INSTRUCTIONS FOR THE TASK: Each line of the listing that includes "agent" should be reported.

DATA FOR THE TASK:
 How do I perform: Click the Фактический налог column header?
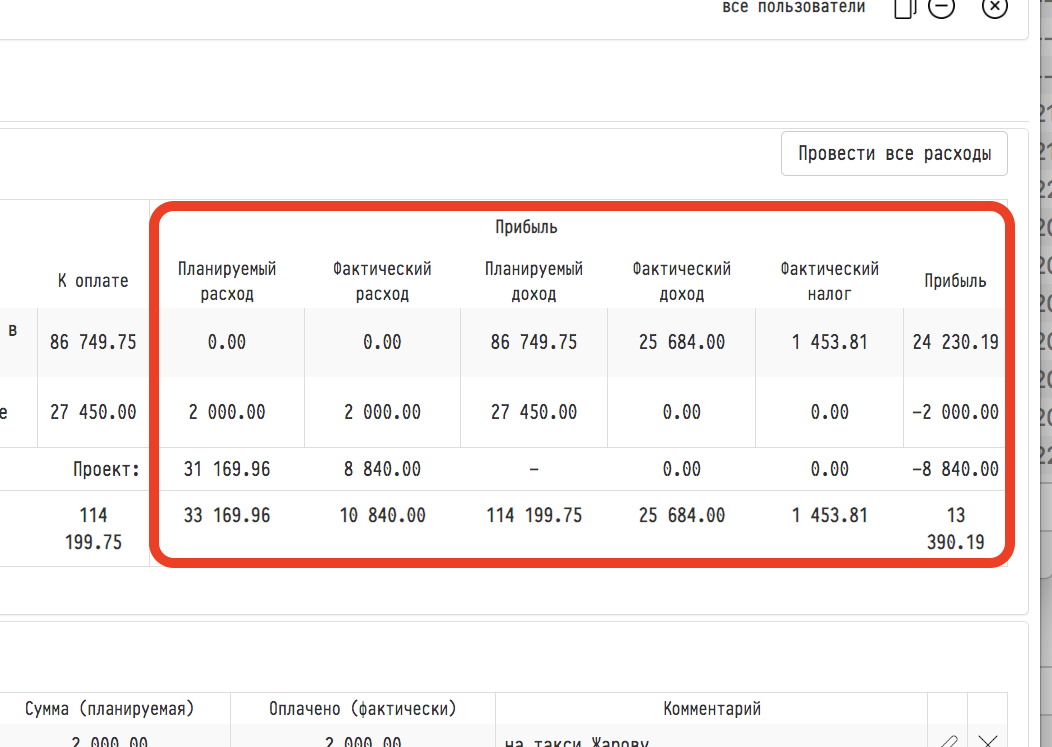830,281
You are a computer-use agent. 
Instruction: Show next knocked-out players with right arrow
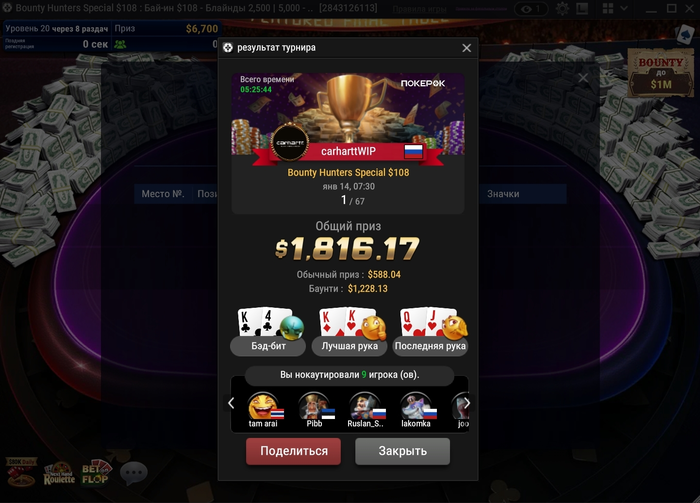467,403
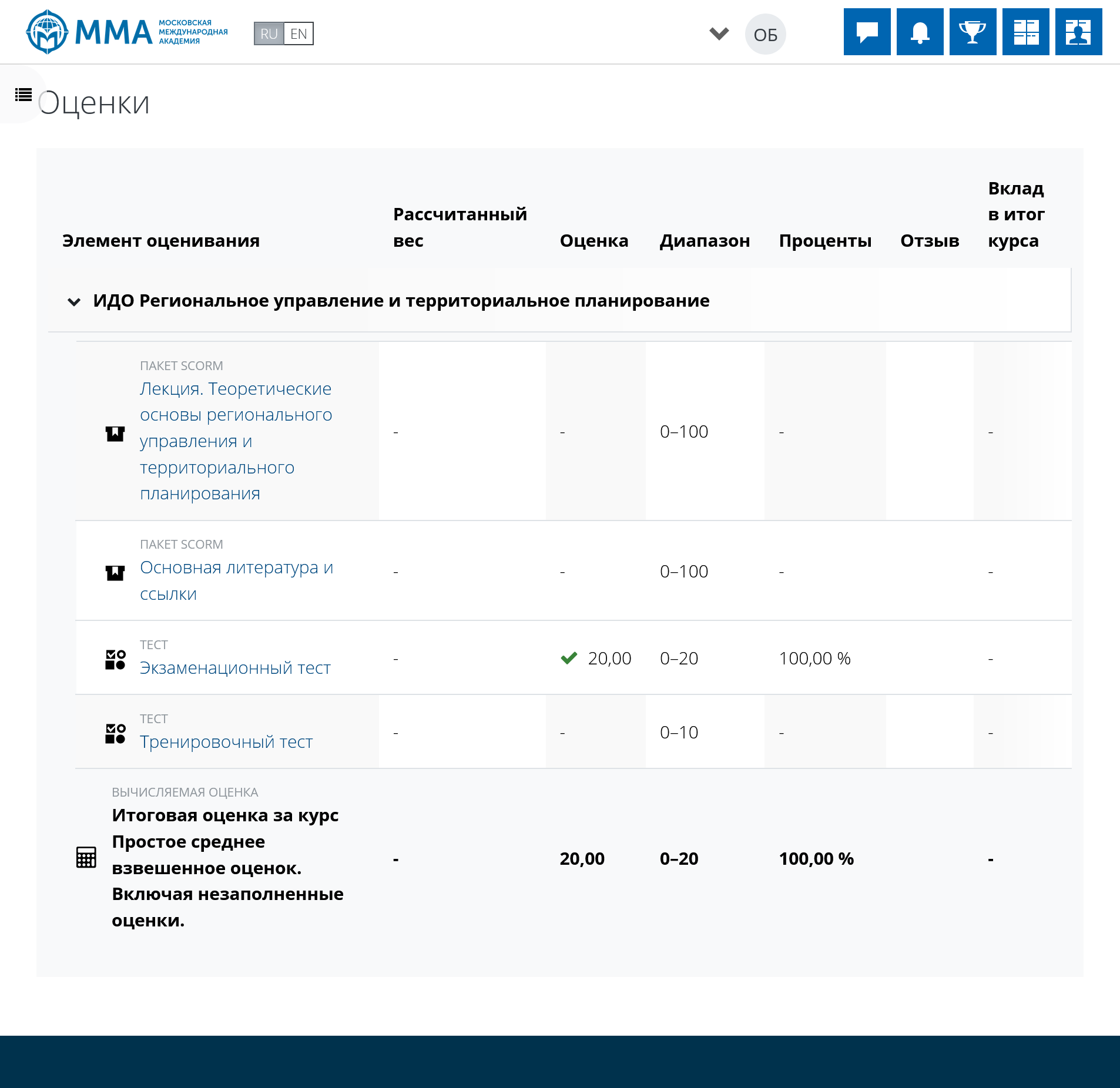This screenshot has width=1120, height=1088.
Task: Switch language to RU
Action: pos(269,34)
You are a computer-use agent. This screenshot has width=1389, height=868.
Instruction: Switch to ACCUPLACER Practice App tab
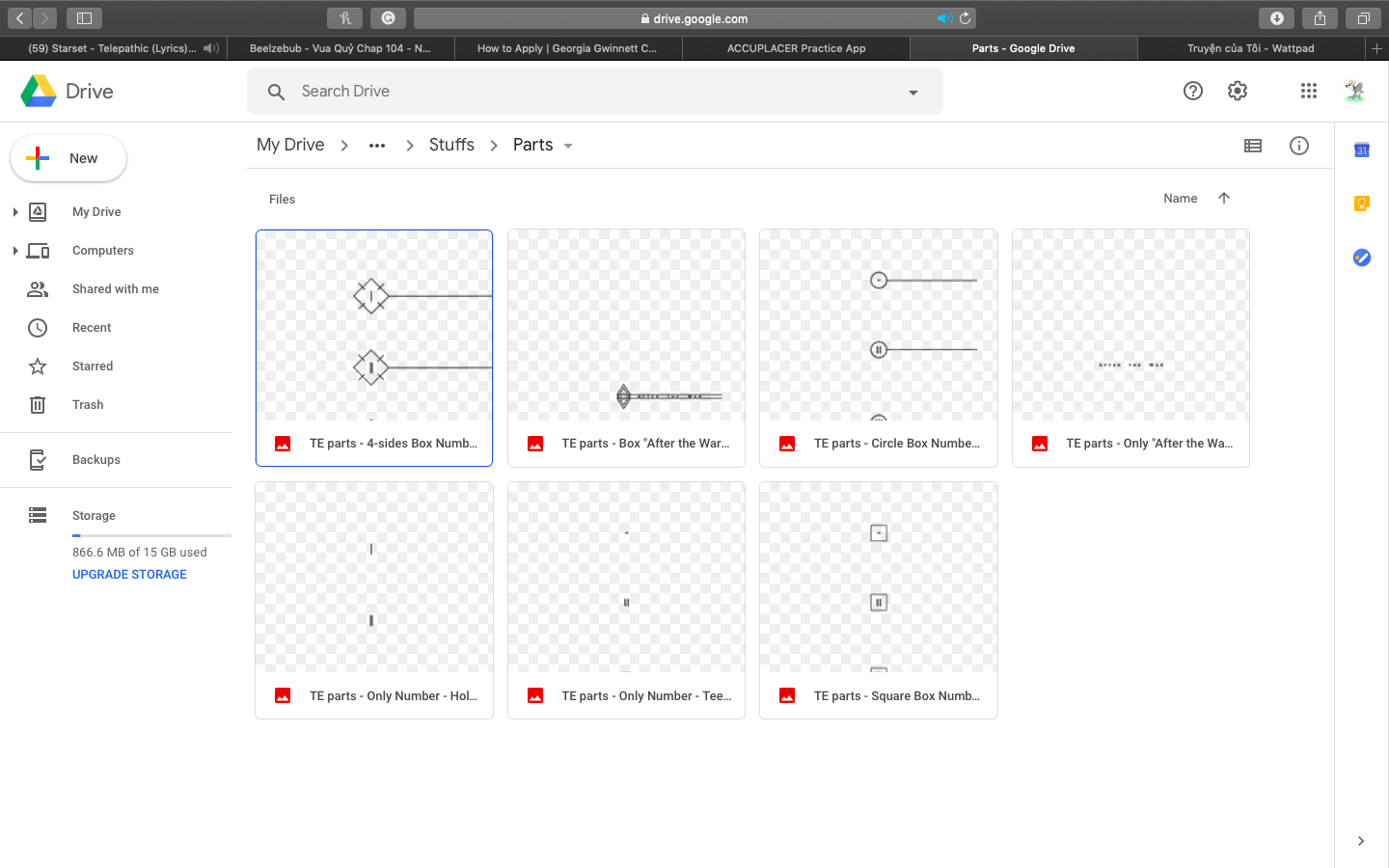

REPLY:
You are a computer-use agent. 
You are a computer-use agent. This screenshot has width=1389, height=868.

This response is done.